Con el agotamiento, casi fastidio, de las narrativas de niños magos, hombres lobos y vampiros depresivos, el relato fantástico en televisión aún mantiene cierto interés por escenarios medievales,  reconstrucciones de cuentos de hadas y pandemias ominosas, acaso también el peso de la invasión alienígena, el final de los tiempos y las paradojas cronales. ¿Supernatural, Grimm, Once Upon the Time y Neverland por encima de Vampire Diaries, Secret Circle y Teen Wolf? ¿Tienen oportunidad Falling Skies y Continuum frente a historias de horror suave bañado en drama adolescente?

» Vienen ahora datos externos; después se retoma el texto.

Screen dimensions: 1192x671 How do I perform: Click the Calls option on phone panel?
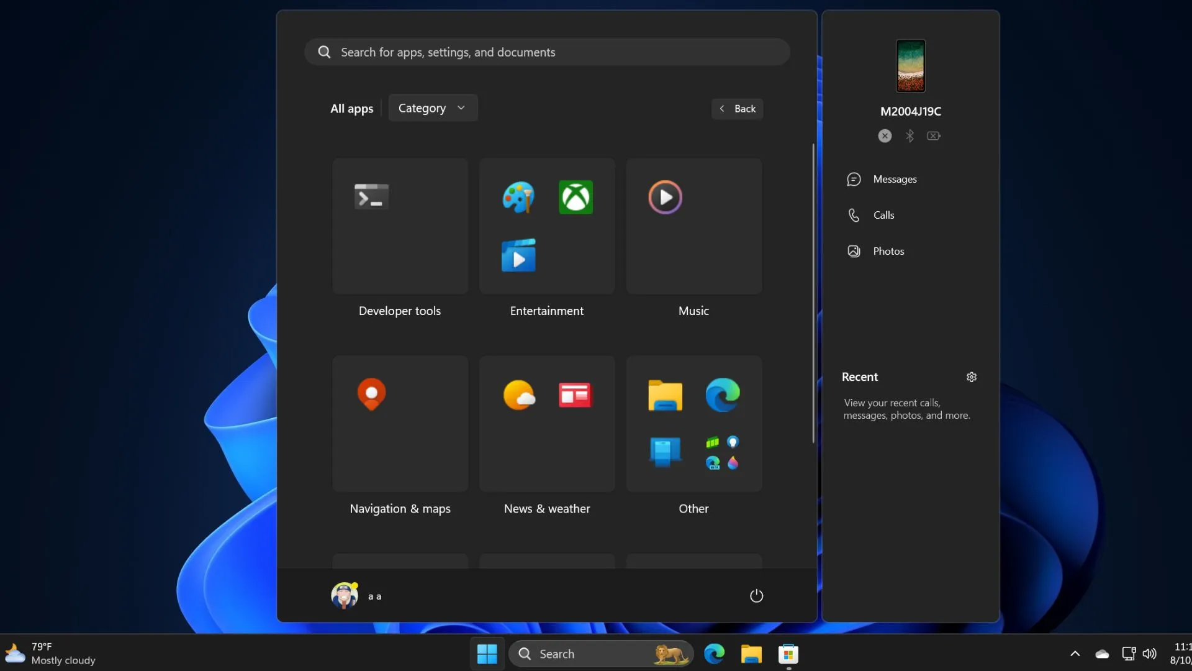click(x=883, y=214)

     Si Walking Dead y Game of Thrones funcionan ahora como relatos ejemplares de lo fantástico en TV, sin menospreciar los mundos ficticios desarrollados en Reino Unido y Canadá con series como Doctor Who, Torchwood, Sanctuary y Eureka, ¿qué narrativas en cine y literatura hablan a los jóvenes después de Harry y Bella? ¿Qué representa la trilogía de The Hunger Games (2008-2010) frente a Harry Potter y Twilight? ¿Significa la continuación de una veta comercial que parangona libro y filme, novelas “oportunas” frente a nichos estratégicos?

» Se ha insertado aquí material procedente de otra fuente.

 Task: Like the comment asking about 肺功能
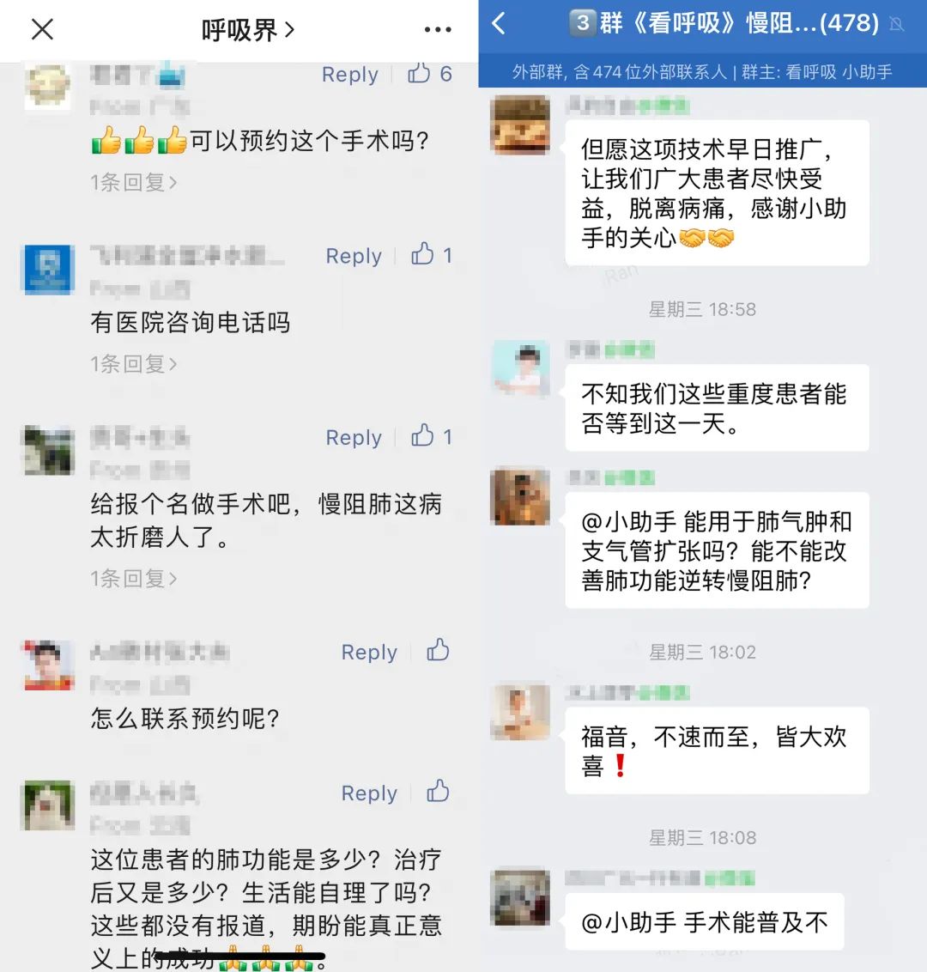click(438, 791)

     El mundo narrativo a lo largo de la trilogía de Suzanne Collins habla más de sólo juegos a muerte de colonos hambrientos. Porque relatos de enfrentamientos transmitidos no son precisamente pocos. Su parecido con la novela japonesa  Battle Royale (1999), a veces resaltado en tono acusatorio podría matizarse si se consideran los relatos The Prize of Peril (Robert Sheckley, 1958) y The Running Man (Stephen King, 1982), germen de las películas Le Prix du Danger (1983), Das Millionenspiel (1970) y The Running Man (1987). O las versiones de Rollerball de 1975 y 2002. O las propuestas de Dead Race de 1975 y 2008. O The Condemned (2007). Todos games shows y los requisitos del formato: sujetos del tipo no-quiero-matar-pero-deseo-vivir, audiencias morbosas y  encierros calculados. Porque los límites de la jaula potencia los límites del héroe: como en los comics Xtreme X-Men #10-17 (abril-oct 2002) y X-Men: Second Coming (mar-jul 2010), o en la reciente Battleship (Peter Berg, 2012) y, por supuesto, The Hunger Games (Gary Ross, 2012): porque aislados peleamos mejor,
     El mundo narrativo de Panem (donde transcurre la acción de los juegos del hambre), con sus referencias a la historia de Estados Unidos y su crítica al entretenimiento televisado, se distingue por su condición de agotamiento de las convicciones. The Hunger Games no habla de adolescentes seguras de su apego vampírico, ni de estudiantes magos seguros de su destino como libertadores. Si algo hay en estos juegos, a lo largo de tres novelas, es la sensación de simulacro, engaño y la expectativa constante de traición.  También un desgaste en las instituciones y una lógica de la sobrevivencia: la necesidad de alianzas oportunas, la prioridad de construir una fachada, el sostenimiento práctico de la máscara. Más que una batalla frontal, tenemos una apología multinivel de las agendas secretas y las conveniencias: ambivalencia amorosa y contención emocional, asunciones frágiles y pactos oscilantes, simulaciones de convenios y relatividad en los aliados. Con la primer película estrenada este año, falta por ver si se rescata al final este discurso que me parece mucho más novedoso en la literatura juvenil que el acotamiento perceptual de unos juegos de sobrevivencia y una historia de amor. Porque más allá de esto hay una revolución que sabe a inercia, fastidio y agotamiento, donde Katniss Everdeen entiende la practicidad de volverse un símbolo colectivo desde la necesidad de su individualidad misma: acaso el espíritu de la época.